**THE TASK:**
Retype every entry precisely and keep each line whole.

**RECORDS TO USE:**
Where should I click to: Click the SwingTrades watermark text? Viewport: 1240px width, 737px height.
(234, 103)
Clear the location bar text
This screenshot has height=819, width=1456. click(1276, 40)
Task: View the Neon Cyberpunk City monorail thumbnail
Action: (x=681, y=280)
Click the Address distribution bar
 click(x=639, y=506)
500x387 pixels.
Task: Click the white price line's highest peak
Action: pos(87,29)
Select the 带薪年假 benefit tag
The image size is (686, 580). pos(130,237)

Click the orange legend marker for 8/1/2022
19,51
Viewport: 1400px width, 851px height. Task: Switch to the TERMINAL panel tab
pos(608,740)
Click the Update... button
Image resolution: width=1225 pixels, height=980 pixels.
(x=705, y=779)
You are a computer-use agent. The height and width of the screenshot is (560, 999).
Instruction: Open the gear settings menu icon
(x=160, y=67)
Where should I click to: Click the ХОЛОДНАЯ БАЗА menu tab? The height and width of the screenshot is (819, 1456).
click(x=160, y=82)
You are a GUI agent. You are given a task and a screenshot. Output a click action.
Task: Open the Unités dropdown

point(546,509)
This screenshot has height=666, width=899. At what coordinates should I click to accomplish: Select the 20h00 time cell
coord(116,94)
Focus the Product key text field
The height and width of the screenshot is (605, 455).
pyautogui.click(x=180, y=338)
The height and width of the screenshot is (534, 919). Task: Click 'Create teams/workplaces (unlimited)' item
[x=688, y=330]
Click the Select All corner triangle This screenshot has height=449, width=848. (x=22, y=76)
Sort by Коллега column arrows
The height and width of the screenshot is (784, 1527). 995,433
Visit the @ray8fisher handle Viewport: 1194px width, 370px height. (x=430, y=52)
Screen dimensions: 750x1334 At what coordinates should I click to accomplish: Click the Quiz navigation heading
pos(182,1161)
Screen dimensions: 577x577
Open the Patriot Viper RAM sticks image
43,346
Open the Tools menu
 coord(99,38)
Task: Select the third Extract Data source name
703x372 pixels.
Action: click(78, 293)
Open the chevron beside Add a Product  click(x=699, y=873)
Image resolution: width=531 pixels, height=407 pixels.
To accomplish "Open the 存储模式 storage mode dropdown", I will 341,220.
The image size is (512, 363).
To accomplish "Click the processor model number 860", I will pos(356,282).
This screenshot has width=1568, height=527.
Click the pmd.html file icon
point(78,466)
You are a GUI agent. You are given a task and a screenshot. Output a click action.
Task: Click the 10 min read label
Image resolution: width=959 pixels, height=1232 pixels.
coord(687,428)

**FINISHED EXERCISE:**
Where should I click to: Click the SwingTrades watermark text? Viewport: 1240px width, 737px height.
(234, 103)
Clear the location bar text
This screenshot has height=819, width=1456. click(1276, 40)
Task: View the Neon Cyberpunk City monorail thumbnail
Action: (x=681, y=280)
Click the Address distribution bar
 click(x=639, y=506)
500x387 pixels.
Task: Click the white price line's highest peak
Action: pos(87,29)
Select the 带薪年假 benefit tag
The image size is (686, 580). pos(130,237)

Click the orange legend marker for 8/1/2022
19,51
Viewport: 1400px width, 851px height. Task: Switch to the TERMINAL panel tab
pos(608,740)
Click the Update... button
Image resolution: width=1225 pixels, height=980 pixels.
(x=705, y=779)
You are a computer-use agent. The height and width of the screenshot is (560, 999).
Instruction: Open the gear settings menu icon
(x=160, y=67)
Where should I click to: Click the ХОЛОДНАЯ БАЗА menu tab? The height and width of the screenshot is (819, 1456).
click(x=160, y=82)
You are a GUI agent. You are given a task and a screenshot. Output a click action.
Task: Open the Unités dropdown

point(546,509)
This screenshot has height=666, width=899. At what coordinates should I click to accomplish: Select the 20h00 time cell
coord(116,94)
Focus the Product key text field
The height and width of the screenshot is (605, 455).
pyautogui.click(x=180, y=338)
The height and width of the screenshot is (534, 919). Task: Click 'Create teams/workplaces (unlimited)' item
[x=688, y=330]
Click the Select All corner triangle This screenshot has height=449, width=848. (x=22, y=76)
Sort by Коллега column arrows
The height and width of the screenshot is (784, 1527). 995,433
Visit the @ray8fisher handle Viewport: 1194px width, 370px height. (x=430, y=52)
Screen dimensions: 750x1334 At what coordinates should I click to accomplish: Click the Quiz navigation heading
pos(182,1161)
Screen dimensions: 577x577
Open the Patriot Viper RAM sticks image
43,346
Open the Tools menu
 coord(99,38)
Task: Select the third Extract Data source name
703x372 pixels.
Action: click(78, 293)
Open the chevron beside Add a Product  click(x=699, y=873)
Image resolution: width=531 pixels, height=407 pixels.
To accomplish "Open the 存储模式 storage mode dropdown", I will 341,220.
The image size is (512, 363).
To accomplish "Click the processor model number 860", I will pos(356,282).
This screenshot has width=1568, height=527.
Click the pmd.html file icon
point(78,466)
You are a GUI agent. You are given a task and a screenshot. Output a click action.
Task: Click the 10 min read label
Image resolution: width=959 pixels, height=1232 pixels.
coord(687,428)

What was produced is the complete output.